What is asked:
Copy the entries below word for word, starting at the line that contains "Given: Select the India flag icon" and continuing through the last line of the entries. Leave out the pictures.

Document and screenshot pointing entries:
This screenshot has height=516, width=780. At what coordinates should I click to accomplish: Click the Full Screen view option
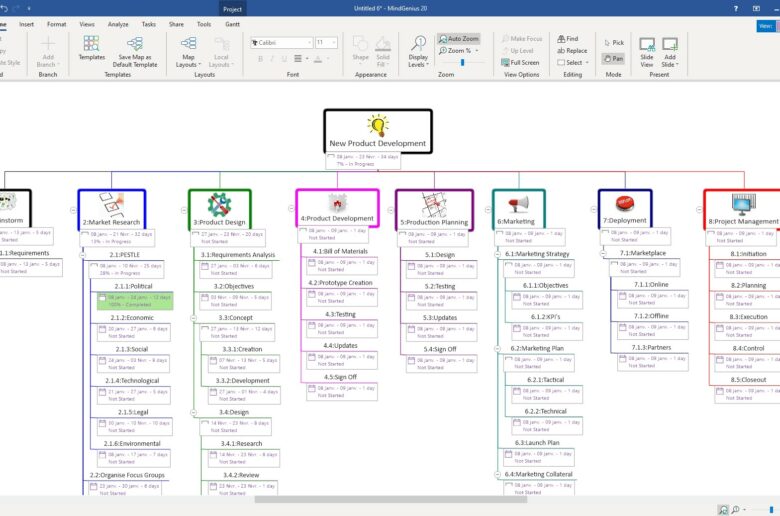point(519,62)
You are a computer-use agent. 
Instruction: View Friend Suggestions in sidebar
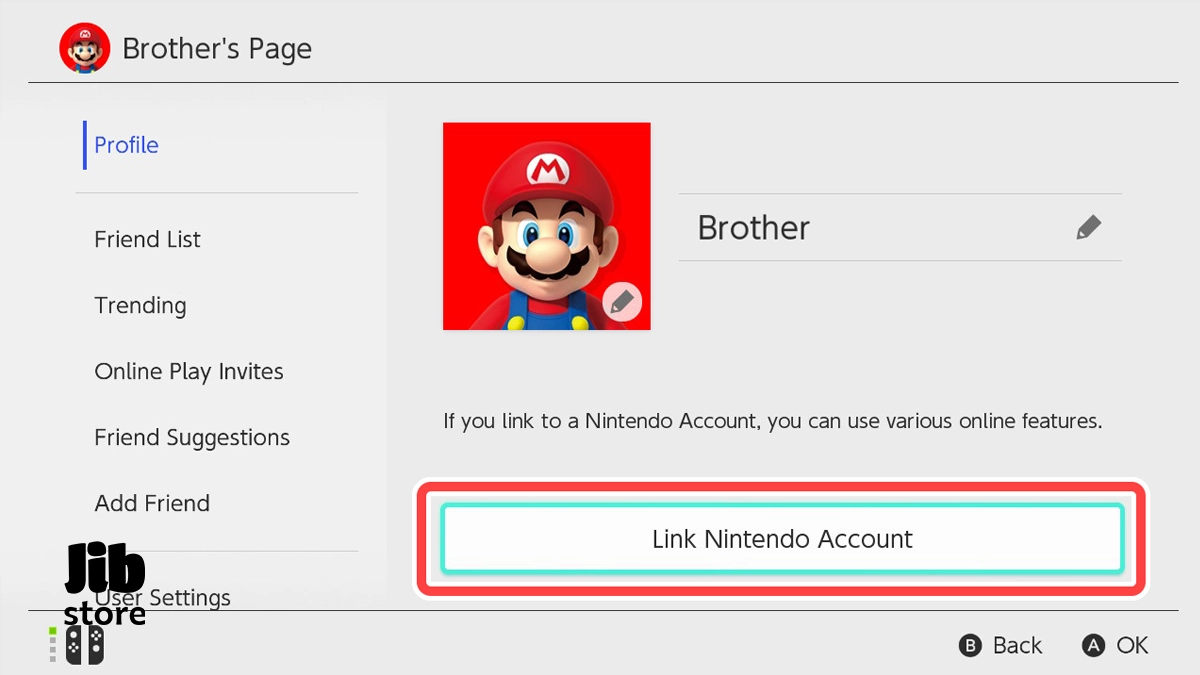[x=192, y=438]
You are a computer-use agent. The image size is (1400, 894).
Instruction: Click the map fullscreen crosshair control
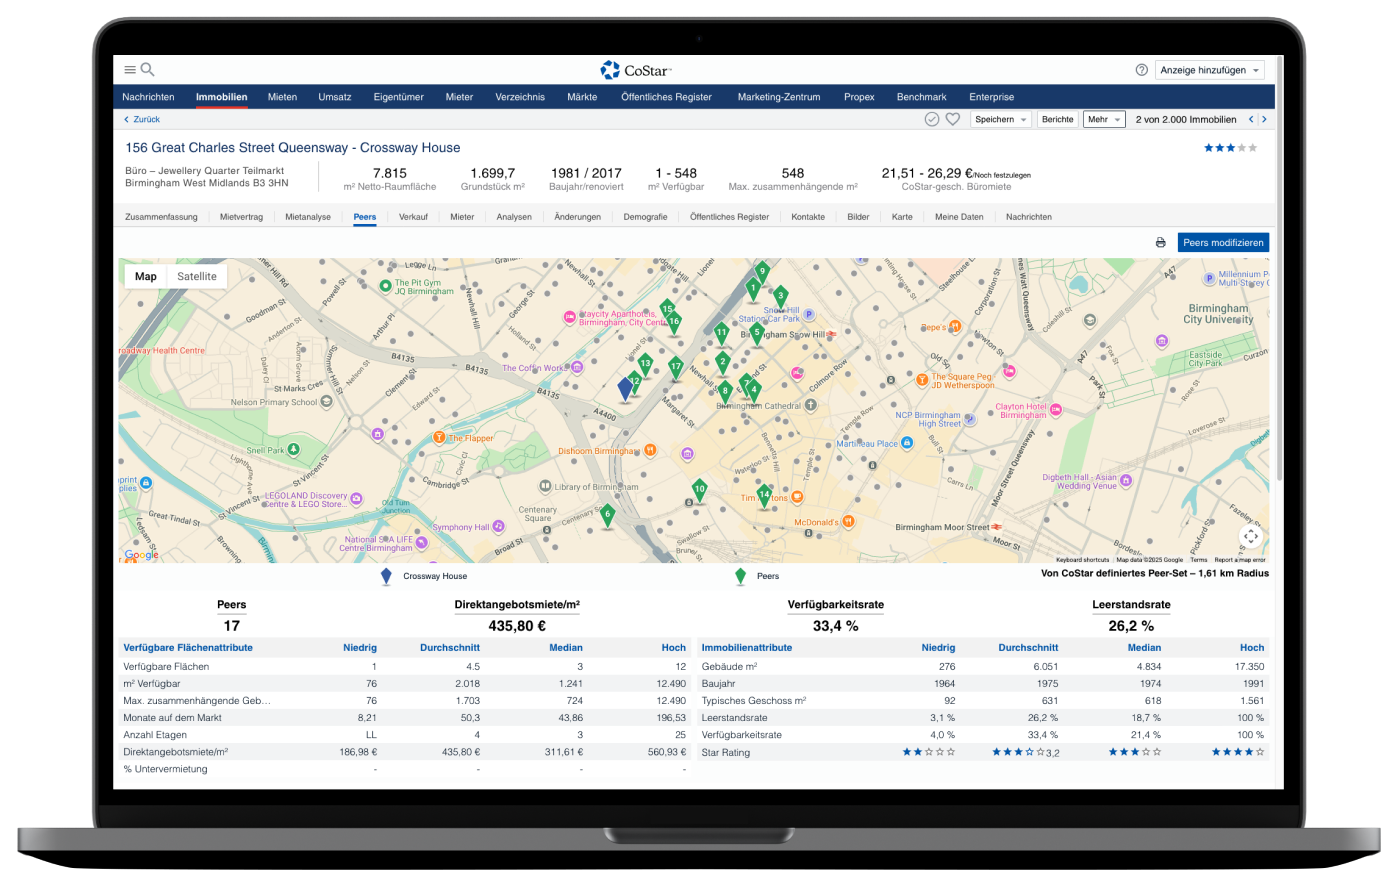click(1251, 537)
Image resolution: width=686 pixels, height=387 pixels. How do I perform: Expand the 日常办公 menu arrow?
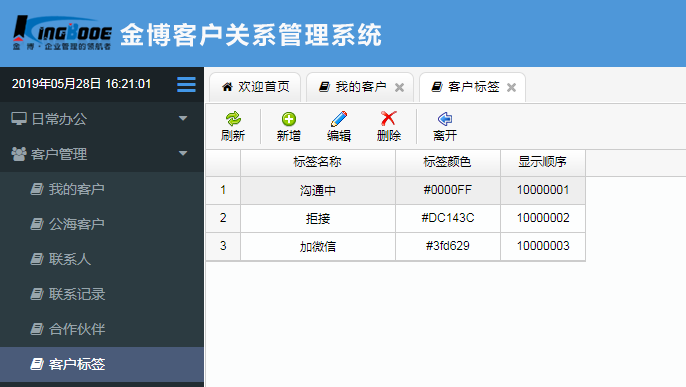click(183, 119)
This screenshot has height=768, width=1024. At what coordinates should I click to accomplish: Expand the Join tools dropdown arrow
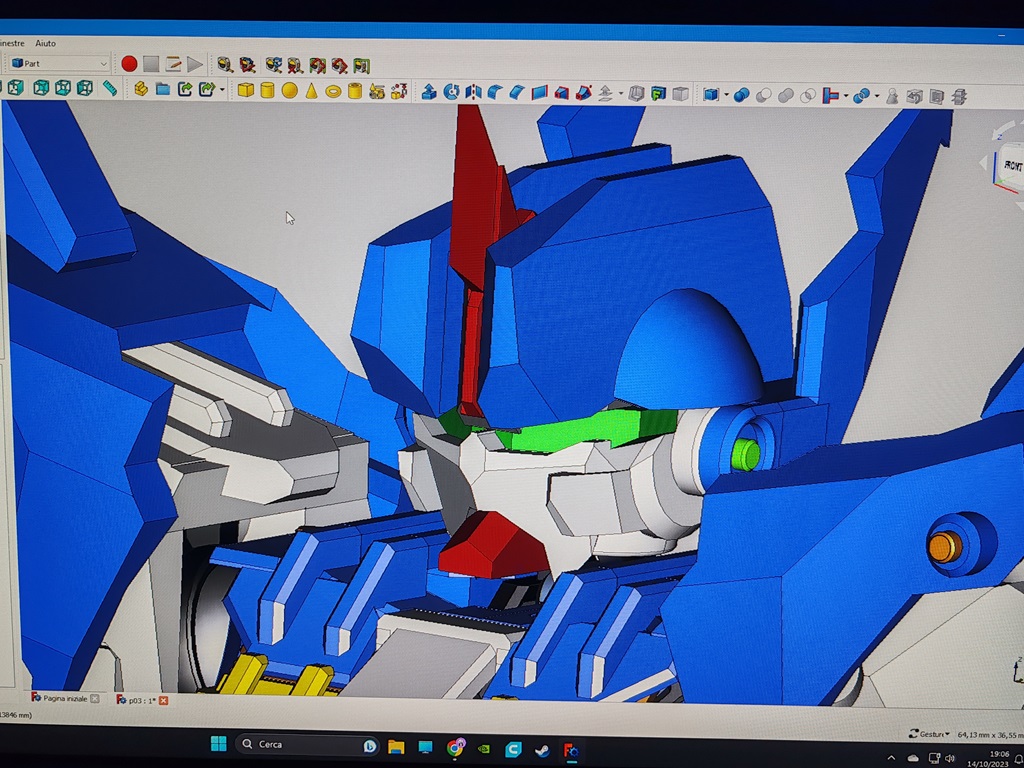click(846, 97)
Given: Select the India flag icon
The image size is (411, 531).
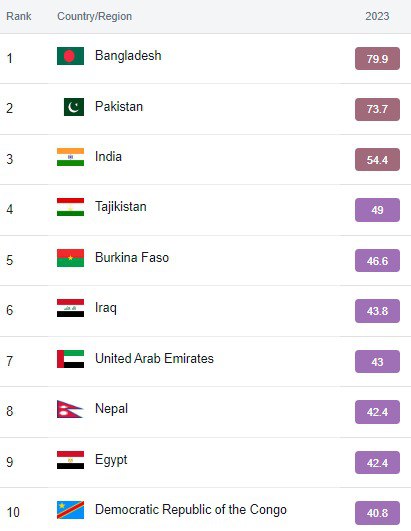Looking at the screenshot, I should (70, 157).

Reply to the exercise:
Given: Select the India flag icon
The image size is (411, 531).
Looking at the screenshot, I should (70, 157).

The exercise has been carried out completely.